-- ACTIVITY --
Scan the records below for the line containing "This screenshot has height=540, width=960." and the line containing "Select purple +3". Copy both, plus every line between, exactly.
= Beginning of Section =
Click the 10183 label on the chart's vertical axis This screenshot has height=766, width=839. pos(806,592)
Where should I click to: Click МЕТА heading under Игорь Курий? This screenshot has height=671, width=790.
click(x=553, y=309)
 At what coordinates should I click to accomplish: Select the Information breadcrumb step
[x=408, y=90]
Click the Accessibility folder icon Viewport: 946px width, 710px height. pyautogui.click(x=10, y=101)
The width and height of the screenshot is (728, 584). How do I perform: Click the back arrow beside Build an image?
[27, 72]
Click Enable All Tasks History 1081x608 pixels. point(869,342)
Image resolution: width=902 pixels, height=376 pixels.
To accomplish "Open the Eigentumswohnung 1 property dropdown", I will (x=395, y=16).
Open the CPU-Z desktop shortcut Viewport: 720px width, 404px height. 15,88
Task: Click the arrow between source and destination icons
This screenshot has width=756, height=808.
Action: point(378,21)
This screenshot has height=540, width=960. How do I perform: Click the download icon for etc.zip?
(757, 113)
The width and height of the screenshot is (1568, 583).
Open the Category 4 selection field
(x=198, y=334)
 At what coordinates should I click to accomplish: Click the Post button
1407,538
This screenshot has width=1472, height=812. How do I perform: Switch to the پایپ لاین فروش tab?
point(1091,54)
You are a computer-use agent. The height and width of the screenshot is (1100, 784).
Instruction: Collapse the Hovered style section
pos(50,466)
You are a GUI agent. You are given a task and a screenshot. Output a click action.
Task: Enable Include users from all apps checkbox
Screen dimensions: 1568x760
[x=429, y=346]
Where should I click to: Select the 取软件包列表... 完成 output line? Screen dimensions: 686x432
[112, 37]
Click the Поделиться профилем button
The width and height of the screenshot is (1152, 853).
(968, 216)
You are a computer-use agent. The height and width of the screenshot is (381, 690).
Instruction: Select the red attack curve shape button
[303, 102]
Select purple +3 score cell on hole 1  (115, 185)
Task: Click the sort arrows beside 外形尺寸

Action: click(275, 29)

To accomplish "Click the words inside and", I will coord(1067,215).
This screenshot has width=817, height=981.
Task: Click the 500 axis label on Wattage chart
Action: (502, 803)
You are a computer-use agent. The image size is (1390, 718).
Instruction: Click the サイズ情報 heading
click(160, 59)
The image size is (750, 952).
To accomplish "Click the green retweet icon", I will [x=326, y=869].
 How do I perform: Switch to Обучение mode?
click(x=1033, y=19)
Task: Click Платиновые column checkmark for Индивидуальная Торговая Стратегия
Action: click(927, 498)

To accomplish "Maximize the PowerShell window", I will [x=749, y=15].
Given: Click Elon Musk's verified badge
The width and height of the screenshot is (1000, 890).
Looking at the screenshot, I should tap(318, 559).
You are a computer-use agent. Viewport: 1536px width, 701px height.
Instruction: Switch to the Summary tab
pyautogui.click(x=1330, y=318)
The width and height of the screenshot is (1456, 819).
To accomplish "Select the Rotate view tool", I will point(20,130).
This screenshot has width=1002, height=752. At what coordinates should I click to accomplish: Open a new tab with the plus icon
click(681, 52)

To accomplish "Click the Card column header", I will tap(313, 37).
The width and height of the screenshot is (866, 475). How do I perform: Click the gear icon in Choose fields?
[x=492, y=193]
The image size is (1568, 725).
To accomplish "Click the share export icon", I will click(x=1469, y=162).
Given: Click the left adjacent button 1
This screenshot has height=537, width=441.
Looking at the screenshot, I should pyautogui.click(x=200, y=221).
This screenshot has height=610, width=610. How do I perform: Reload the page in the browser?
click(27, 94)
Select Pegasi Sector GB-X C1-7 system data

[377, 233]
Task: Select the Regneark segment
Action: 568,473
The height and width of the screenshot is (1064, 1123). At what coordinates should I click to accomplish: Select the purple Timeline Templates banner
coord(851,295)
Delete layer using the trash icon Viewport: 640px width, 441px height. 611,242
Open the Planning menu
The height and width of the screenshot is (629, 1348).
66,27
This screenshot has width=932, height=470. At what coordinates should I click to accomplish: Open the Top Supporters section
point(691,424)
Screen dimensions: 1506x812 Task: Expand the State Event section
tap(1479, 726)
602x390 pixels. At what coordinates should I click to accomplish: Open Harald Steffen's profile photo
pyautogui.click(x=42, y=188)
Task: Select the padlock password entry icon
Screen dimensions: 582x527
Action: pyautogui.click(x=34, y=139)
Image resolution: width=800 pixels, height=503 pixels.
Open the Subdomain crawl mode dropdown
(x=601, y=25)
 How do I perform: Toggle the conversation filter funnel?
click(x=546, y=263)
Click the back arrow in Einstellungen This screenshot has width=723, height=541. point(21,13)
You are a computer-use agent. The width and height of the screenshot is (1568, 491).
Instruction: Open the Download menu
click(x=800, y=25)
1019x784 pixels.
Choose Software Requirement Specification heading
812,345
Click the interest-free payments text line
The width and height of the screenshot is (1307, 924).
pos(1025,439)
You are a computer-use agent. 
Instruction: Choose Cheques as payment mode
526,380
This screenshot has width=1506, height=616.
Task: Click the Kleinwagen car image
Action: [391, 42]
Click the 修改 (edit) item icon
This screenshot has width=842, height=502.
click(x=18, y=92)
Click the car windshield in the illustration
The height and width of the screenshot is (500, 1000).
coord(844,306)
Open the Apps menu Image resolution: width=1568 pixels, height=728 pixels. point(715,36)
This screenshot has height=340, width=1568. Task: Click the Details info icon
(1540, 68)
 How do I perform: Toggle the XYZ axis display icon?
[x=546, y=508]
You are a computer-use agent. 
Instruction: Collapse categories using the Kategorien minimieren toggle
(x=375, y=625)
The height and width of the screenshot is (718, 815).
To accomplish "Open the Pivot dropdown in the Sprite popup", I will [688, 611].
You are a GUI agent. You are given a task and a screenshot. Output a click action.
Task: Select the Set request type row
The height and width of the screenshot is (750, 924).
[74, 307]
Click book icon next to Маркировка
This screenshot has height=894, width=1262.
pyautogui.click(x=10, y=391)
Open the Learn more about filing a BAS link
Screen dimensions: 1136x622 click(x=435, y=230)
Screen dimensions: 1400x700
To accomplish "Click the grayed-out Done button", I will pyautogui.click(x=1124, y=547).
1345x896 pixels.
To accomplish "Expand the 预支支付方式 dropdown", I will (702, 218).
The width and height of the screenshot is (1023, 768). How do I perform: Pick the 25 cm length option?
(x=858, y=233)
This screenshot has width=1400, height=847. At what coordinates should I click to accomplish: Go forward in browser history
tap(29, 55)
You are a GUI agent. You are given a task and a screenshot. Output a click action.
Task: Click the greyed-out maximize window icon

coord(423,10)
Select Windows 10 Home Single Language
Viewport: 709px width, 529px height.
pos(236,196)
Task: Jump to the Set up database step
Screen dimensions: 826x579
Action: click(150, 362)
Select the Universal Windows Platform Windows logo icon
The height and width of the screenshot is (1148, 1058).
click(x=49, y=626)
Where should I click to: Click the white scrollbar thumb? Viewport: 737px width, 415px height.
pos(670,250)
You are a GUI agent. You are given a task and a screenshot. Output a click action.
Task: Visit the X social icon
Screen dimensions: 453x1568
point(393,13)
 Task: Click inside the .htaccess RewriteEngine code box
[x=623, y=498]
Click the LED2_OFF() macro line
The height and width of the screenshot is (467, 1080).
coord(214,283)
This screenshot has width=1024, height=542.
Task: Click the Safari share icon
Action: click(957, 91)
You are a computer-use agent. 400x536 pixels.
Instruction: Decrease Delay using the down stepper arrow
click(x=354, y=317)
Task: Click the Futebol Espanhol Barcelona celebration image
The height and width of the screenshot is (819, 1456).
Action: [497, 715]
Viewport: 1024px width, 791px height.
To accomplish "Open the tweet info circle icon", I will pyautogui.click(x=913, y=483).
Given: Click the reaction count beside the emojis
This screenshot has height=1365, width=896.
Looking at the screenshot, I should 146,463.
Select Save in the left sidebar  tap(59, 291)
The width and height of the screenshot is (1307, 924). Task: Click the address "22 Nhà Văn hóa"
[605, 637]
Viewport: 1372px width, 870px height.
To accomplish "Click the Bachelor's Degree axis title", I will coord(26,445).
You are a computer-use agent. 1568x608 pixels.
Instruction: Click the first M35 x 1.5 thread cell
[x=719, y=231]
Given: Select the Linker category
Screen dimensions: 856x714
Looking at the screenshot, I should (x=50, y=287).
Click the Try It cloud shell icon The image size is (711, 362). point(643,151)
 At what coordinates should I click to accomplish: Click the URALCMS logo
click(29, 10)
= End of Section =
-- FINISHED TASK --
This screenshot has height=540, width=960. How do I perform: Click the download icon for etc.zip?
(757, 113)
The width and height of the screenshot is (1568, 583).
Open the Category 4 selection field
(x=198, y=334)
 At what coordinates should I click to accomplish: Click the Post button
1407,538
This screenshot has width=1472, height=812. How do I perform: Switch to the پایپ لاین فروش tab?
point(1091,54)
You are a computer-use agent. The height and width of the screenshot is (1100, 784).
Instruction: Collapse the Hovered style section
pos(50,466)
You are a GUI agent. You are given a task and a screenshot. Output a click action.
Task: Enable Include users from all apps checkbox
Screen dimensions: 1568x760
[x=429, y=346]
Where should I click to: Select the 取软件包列表... 完成 output line? Screen dimensions: 686x432
[112, 37]
Click the Поделиться профилем button
The width and height of the screenshot is (1152, 853).
(968, 216)
You are a computer-use agent. The height and width of the screenshot is (381, 690).
Instruction: Select the red attack curve shape button
[303, 102]
Select purple +3 score cell on hole 1  (115, 185)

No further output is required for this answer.